# Corsair H80i oder H100i oder EKL Wasser



## JPR77 (5. Februar 2013)

Hallo,

ich habe ein Asus Maximus V Extreme der Zeit mit einem Towerkühler der meinen ersten PCIe Slot verdeckt nun
will ich diesen aber nutzen in diesem Fall ist eine Kompaktwasserkühlung denke ich wohl das besste 

nur welche soll ich nehmen die gute Leitsung hat nicht so laut ist und  Wartungsfrei sollte sie auch sein aber auch Lan tauglich wegen Transport

das Gehäuse entnehmt Ihr meiner Signatur

und wie schaut es mit der Lüftersteuerung über das Board sprich Bios aus

MfG
Jan

was ist der Unterschied H80 und H80i



Asus Maximus V Extreme (Bios 1604)
Bequiet Dark Power 750 W
4x8GB G.Skill SNIPER DDR3-1866 DIMM CL9
Intel i7 3770K win 7
_Gainward Geforce GTX 680 Phantom 4GB_
Windows 7 64Bit
PS/2 Keyboard Microsoft
Logit.

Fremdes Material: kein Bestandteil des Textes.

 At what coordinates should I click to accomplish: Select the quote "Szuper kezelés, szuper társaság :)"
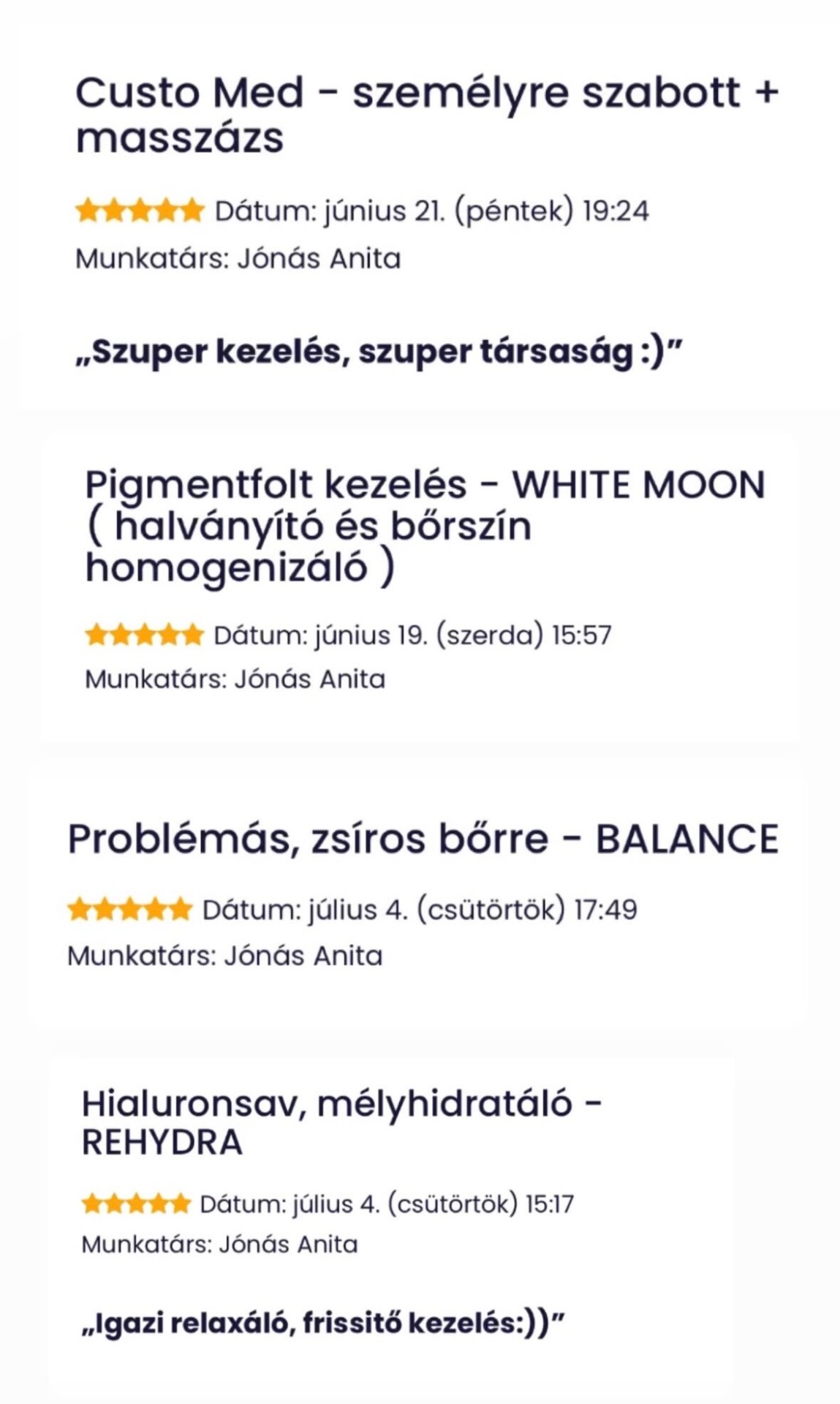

MX 518
Creative Sound Blaster X-Fi Titanium Fatal1ty
Thermaltake Overseer RX-I Big Tower


----------



## jackyjakob (5. Februar 2013)

LAN Tauglich sollte eigentlich alle Kompaktwasserkühlungen sein. Zumindest besser als ein großer und schwerer Luftkühler.
Fast alle momentan am Markt erhältlichen Kühlkörper für Kompaktwasserkühlungen werden vom gleichen Auftragshersteller gebaut. Es macht also keinen Unterschied ob man eine von Antec, Corsair, EKL oder NZXT kauft. Lediglich die Lüfter sind unterschiedlich.
Die Lüfter beim H100i sind nicht schlecht aber mir persönlich waren sie zu laut. Ich habe sie deshalb durch Noctua NF-F12 PWM Lüfter ersetzt.
Die H100i hat eine eigene Lüftersteuerung über die bis zu 4 Lüfter gesteuert werden können. Es gibt ein paar vorgefertigte Lüfterprofile aber man kann auch eigenen Lüfterkurven erstellen.


----------



## MagicMongo (5. Februar 2013)

Die H80 ist die alte Version und die H80i ist die neue überarbeitete Version,die deutlich besser ist. Hab selbst die Corsair H100i hier und die läuft echt super. Kein Pumpenklackern usw.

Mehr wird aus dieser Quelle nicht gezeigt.